Semua itu membuktikan bahwa Nabi Muhammad Saw bukanlah melakukan perjalanan mi’rajnya dengan menggunakan binatang ataupun hewan bersayap sebagaimana yang diyakini oleh orang selama ini.
Penggantian istilah dari Barqu yang berarti kilat menjadi buraq jelas mengandung pengertian yang berbeda, dimana jika Barqu itu adalah kilat, maka buraq saya asumsikan sebagai sesuatu kendaraan yang mempunyai sifat dan kecepatannya diatas kilat atau sesuatu yang kecepatannya melebihi gerakan sinar.

Menurut akal pikiran kita sehari-hari yang tetap tinggal dibumi, jarak yang demikian jauhnya tidak mungkin dapat dicapai hanya dalam beberapa saat saja.
Untuk menerobos garis tengah jagat raya saja memerlukan waktu 10 milyard tahun cahaya melalui galaksi-galaksi yang oleh Garnow disebut sebagai fosil-fosil jagad raya dan selanjutnya menuju alam yang sulit digambarkan jauhnya oleh akal pikiran dan panca indera manusia dengan segala macam peralatannya, karena belum atau bahkan tidak diketahui oleh para Astronomi, galaksi yang lebih jauh dari 20 bilyun tahun cahaya.

Dengan kata lain mereka para Astronom tidak dapat melihat apa yang ada dibalik galaksi sejauh itu karena keadaannya benar-benar gelap mutlak.
Untuk mencapai jarak yang demikian jauhnya tentu diperlukan penambahan kecepatan yang berlipat kali kecepatan cahaya. Sayangnya kecepatan cahaya merupakan kecepatan yang tertinggi yang diketahui oleh manusia sampai hari ini atau bisa jadi karena parameter kecepatan cahaya belum terjangkau oleh manusia.

Dalam AlQur’an kita jumpai betapa hitungan waktu yang diperlukan oleh para malaikat dan ruh-ruh orang yang meninggal kembali kepada Tuhan: Naik malaikat-malaikat dan ruh-ruh kepadaNya dalam sehari yang kadarnya limapuluh ribu tahun. (QS. 70:4) 
Ukuran waktu dalam ayat diatas ada para ahli yang menyebut bahwa angka 50 ribu tahun itu menunjukkan betapa lamanya waktu yang diperlukan penerbangan malaikat dan Ar-Ruh untuk sampai kepada Tuhan.

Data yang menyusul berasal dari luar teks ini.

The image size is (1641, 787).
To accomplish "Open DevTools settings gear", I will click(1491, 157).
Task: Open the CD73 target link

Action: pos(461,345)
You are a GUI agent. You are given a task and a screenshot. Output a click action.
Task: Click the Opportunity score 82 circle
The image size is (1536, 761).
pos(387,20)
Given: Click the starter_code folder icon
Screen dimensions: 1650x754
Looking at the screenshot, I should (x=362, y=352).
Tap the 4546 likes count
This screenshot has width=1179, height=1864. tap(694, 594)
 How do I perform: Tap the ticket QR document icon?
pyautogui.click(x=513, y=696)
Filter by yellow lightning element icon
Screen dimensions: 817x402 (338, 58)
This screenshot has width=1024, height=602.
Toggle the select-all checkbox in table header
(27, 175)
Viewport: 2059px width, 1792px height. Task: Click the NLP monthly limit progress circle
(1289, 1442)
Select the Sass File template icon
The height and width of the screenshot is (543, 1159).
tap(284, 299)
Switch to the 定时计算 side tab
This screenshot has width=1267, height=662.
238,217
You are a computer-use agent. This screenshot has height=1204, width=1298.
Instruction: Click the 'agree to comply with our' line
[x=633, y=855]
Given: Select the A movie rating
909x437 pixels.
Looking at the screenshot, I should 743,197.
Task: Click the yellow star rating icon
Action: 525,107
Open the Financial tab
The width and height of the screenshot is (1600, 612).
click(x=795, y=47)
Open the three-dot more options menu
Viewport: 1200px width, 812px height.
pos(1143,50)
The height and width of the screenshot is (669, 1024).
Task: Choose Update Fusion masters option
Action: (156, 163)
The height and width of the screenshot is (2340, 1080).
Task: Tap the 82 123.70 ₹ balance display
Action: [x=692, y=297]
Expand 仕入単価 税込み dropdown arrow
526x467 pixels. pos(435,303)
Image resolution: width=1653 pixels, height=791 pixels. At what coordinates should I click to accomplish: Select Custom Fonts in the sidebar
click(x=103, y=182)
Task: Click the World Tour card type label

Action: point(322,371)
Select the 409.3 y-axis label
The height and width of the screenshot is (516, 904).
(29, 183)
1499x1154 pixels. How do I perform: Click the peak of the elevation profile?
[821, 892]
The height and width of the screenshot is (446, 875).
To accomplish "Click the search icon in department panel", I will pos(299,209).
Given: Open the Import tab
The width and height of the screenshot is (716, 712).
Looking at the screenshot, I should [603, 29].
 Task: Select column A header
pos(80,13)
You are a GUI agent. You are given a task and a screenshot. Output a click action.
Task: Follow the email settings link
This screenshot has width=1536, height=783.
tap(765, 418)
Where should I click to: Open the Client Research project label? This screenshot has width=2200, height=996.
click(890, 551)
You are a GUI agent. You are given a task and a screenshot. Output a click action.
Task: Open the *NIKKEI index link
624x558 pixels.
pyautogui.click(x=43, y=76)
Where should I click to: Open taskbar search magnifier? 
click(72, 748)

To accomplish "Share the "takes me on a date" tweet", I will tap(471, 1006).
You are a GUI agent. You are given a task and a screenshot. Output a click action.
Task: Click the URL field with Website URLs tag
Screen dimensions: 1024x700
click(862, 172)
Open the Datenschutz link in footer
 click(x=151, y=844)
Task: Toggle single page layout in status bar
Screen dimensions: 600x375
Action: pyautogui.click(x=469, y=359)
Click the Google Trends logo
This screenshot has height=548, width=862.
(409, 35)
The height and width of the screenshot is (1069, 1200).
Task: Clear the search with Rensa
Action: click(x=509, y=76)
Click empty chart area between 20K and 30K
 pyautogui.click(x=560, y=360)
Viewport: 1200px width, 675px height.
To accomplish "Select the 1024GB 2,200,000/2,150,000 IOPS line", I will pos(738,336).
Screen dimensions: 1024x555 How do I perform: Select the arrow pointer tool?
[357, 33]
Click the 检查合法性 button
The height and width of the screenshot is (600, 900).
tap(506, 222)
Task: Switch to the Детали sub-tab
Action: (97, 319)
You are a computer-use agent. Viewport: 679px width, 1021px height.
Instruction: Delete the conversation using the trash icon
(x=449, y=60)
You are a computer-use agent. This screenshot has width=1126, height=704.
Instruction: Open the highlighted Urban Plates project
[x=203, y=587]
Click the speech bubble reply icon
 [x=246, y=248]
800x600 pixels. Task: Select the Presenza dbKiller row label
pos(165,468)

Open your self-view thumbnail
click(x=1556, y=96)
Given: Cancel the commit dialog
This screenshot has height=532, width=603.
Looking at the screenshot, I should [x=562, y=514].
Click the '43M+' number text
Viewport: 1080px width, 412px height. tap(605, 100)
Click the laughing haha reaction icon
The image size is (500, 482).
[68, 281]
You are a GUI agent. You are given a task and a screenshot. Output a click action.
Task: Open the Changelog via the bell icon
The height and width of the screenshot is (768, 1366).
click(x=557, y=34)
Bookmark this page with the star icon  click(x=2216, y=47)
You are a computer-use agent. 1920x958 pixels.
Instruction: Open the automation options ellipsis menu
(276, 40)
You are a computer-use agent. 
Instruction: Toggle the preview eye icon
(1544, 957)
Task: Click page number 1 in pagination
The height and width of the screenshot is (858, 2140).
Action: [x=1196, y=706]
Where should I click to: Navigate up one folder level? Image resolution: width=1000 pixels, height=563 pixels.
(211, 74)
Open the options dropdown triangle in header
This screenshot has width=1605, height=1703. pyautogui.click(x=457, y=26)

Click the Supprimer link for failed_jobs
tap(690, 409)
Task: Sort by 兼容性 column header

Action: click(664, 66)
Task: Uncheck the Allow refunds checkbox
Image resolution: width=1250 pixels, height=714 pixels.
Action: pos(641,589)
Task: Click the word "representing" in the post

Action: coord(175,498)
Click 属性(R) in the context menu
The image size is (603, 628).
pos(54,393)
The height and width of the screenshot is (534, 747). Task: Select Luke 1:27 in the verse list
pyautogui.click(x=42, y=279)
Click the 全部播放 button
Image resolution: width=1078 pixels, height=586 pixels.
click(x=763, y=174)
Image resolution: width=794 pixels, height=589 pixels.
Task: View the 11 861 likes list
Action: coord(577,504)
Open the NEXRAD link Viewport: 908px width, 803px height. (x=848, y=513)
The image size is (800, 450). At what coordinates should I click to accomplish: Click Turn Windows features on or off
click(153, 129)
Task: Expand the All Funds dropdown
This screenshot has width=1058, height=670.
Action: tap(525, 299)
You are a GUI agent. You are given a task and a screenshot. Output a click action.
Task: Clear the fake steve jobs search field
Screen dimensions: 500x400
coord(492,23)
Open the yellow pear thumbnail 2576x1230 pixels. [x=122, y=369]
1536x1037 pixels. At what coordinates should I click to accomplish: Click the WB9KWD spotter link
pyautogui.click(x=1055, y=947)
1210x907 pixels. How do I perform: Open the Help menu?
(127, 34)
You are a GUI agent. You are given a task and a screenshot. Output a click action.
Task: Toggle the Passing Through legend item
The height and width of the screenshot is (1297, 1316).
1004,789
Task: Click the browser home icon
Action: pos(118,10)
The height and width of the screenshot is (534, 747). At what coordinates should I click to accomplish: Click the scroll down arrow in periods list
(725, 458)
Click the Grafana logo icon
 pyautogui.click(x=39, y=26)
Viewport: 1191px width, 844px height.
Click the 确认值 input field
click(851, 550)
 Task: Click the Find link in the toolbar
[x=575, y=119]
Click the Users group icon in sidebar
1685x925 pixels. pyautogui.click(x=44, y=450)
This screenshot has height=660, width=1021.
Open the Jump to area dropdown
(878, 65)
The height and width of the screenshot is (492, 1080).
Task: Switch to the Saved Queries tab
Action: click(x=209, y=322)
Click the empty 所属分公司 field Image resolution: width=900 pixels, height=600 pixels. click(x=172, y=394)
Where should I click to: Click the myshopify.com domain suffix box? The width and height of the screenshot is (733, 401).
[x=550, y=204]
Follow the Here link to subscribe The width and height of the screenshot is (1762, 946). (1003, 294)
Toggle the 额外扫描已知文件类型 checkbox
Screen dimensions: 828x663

Namun bagaimanapun juga ayat itu menunjukkan adanya perbedaan waktu yang cukup besar antara waktu kita yang tetap dibumi dengan waktu malaikat yang bergerak cepat sesuai dengan pendapat para ahli fisika yang menyebutkan “Time for a person on earth and time for a person in hight speed rocket are not the same”, waktu bagi seseorang yang berada dibumi berbeda dengan waktu bagi orang yang ada dalam pesawat yang berkecepatan tinggi.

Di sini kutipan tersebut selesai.